OBJECT DRUGS
PRECIPITANT DRUGS
Antimicrobials:
- Ciprofloxacin (Cipro, etc.)
- Clarithromycin (Biaxin, etc.)
- Erythromycin (E-Mycin, etc.)
- Fluconazole (Diflucan)
- Itraconazole (Sporanox, etc.)
- Ketoconazole (Nizoral, etc.)
- Posaconazole (Noxafil)
- Quinupristin (Synercid)
- Telithromycin (Ketek)
- Troleandomycin (TAO)
- Voriconazole (Vfend)
Comment:
Colchicine is a substrate for P-glycoprotein (PGP) and concurrent use of PGP inhibitors has resulted in severe colchicine toxicity, including gastrointestinal toxicity, rhabdomyolysis, pancytopenia, and multi-organ failure. Colchicine toxicity is difficult to treat, and fatalities have been reported. Colchicine is also a substrate for CYP3A4 and inhibitors of this enzyme may also increase its plasma concentrations.

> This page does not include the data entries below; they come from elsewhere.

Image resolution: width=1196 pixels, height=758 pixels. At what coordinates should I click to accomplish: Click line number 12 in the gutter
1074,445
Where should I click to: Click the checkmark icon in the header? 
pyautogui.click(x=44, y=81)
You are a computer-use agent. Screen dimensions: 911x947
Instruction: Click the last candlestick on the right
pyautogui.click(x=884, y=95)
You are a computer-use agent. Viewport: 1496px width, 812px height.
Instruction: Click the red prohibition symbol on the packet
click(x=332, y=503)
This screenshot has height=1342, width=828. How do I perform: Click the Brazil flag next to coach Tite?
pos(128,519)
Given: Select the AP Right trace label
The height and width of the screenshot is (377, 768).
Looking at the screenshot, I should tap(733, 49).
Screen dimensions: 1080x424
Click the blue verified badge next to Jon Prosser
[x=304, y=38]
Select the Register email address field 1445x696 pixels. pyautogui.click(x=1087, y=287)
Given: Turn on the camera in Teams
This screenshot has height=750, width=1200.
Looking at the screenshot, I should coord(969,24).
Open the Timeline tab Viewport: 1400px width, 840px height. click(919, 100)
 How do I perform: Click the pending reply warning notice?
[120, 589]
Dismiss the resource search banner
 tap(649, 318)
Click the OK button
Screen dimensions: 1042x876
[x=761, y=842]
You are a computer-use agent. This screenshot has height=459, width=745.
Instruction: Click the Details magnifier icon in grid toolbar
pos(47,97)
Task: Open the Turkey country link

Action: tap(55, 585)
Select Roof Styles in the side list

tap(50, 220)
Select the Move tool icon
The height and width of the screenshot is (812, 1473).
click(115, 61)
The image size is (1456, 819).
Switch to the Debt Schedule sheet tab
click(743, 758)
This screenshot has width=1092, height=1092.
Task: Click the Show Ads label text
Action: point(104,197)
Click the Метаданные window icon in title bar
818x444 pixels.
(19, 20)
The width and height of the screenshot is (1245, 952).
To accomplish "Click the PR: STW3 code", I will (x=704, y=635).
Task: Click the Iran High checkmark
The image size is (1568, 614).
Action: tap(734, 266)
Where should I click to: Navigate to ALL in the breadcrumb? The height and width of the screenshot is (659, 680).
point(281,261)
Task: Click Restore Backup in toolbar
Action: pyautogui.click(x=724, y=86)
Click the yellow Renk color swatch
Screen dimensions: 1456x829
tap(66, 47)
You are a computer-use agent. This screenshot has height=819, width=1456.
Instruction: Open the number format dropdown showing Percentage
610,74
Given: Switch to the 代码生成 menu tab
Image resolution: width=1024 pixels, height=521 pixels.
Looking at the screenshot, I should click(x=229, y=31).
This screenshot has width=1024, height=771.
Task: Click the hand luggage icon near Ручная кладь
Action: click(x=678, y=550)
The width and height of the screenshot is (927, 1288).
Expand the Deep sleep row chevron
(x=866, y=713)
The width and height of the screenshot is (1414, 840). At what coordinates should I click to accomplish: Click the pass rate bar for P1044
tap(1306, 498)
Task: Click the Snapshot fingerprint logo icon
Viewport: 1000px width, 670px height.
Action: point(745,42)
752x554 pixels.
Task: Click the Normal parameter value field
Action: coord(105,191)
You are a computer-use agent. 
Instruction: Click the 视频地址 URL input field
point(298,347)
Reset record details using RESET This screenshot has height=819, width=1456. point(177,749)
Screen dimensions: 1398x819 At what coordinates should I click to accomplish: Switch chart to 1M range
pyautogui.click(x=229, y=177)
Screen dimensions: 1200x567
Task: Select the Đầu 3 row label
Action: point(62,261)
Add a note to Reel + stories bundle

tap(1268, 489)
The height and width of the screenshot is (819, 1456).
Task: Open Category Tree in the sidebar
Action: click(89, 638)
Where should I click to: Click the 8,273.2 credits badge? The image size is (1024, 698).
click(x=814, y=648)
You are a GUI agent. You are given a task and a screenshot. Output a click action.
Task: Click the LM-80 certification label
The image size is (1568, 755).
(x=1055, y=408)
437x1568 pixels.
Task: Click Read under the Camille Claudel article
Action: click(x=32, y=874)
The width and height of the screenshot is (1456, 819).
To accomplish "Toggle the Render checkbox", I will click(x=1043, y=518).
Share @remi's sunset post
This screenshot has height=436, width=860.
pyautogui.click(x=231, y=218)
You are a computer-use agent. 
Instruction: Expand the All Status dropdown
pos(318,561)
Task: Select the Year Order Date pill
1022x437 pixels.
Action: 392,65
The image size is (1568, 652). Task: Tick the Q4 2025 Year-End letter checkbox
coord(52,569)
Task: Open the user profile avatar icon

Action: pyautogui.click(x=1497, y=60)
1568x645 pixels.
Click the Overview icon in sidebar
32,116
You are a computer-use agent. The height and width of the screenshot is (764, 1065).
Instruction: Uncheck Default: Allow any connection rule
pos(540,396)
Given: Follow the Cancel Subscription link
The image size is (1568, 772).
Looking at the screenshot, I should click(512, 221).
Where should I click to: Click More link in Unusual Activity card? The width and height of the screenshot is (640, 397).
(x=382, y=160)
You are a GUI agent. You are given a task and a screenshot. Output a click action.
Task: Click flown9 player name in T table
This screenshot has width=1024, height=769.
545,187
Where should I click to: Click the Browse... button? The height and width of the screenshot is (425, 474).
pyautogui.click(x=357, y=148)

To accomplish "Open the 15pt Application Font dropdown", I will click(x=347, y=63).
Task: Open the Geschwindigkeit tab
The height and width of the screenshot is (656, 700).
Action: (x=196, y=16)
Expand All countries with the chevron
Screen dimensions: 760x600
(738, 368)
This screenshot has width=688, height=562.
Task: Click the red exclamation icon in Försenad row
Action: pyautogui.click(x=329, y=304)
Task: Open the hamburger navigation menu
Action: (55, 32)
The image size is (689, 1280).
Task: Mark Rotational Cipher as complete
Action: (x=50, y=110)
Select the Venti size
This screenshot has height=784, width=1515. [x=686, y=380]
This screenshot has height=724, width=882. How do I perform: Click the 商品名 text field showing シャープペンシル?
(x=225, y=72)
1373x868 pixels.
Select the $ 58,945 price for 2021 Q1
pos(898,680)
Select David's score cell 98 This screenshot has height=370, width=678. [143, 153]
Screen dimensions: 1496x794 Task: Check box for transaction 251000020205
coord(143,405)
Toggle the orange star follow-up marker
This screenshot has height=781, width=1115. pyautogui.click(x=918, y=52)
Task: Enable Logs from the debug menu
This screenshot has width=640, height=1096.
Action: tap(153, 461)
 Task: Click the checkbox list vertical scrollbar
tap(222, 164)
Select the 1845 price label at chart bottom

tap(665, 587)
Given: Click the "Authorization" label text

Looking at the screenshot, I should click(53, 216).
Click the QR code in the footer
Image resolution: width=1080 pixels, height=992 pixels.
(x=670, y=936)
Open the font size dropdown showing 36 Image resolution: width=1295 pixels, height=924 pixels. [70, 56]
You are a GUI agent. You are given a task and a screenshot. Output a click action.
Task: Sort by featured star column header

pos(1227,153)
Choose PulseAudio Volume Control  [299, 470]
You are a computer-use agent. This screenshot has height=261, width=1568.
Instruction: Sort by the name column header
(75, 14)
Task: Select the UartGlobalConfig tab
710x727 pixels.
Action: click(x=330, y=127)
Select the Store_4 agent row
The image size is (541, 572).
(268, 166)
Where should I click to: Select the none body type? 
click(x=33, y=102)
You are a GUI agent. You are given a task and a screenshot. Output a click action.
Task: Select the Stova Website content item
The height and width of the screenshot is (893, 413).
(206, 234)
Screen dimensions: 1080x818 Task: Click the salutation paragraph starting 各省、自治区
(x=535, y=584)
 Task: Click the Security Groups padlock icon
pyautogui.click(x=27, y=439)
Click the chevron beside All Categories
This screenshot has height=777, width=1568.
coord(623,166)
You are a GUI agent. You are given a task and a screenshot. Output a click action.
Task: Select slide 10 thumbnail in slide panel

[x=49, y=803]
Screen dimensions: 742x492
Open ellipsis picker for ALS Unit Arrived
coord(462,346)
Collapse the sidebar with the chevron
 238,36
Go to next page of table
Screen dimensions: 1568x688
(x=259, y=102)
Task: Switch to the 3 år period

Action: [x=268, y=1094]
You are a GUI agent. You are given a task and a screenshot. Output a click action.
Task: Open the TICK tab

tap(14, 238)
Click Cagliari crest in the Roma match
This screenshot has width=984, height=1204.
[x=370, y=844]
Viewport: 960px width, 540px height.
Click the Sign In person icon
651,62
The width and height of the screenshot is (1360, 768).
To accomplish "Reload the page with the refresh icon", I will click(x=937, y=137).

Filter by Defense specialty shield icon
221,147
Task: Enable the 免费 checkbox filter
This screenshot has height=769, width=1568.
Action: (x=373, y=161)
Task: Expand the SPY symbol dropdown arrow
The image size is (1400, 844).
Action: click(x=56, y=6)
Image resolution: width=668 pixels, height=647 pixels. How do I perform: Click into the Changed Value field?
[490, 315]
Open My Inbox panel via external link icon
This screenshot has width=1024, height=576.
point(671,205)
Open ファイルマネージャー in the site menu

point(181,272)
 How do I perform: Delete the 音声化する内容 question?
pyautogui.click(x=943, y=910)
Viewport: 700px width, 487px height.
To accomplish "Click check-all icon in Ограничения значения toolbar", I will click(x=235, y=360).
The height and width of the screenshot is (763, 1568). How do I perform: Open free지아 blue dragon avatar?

Class 2: Use Only if Benefit Felt to Outweigh Risk
- Use Alternative: Given the possibility of fatal colchicine toxicity, few situations would warrant the use of a PGP or CYP3A4 inhibitor with colchicine. Select an alternative that is not known to inhibit PGP or CYP3A4, especially if the patient has renal impairment.
- Azole Antifungals: Terbinafine (Lamisil) does not appear to affect CYP3A4, and is not known to inhibit P-glycoprotein, but monitor for colchicine toxicity if it is used.
- Macrolide Antibiotics: Unlike erythromycin, clarithromycin and troleandomycin, azithromycin (Zithromax) does not appear to inhibit CYP3A4. But it may weakly inhibit P-glycoprotein, so monitor for colchicine toxicity if it is used.
- Monitor: If the combination must be used, monitor carefully for toxicity from colchicine including diarrhea, fever, abdominal pain, muscle pain or weakness, and paresthesias. Discontinue both drugs immediately if toxicity is suspected.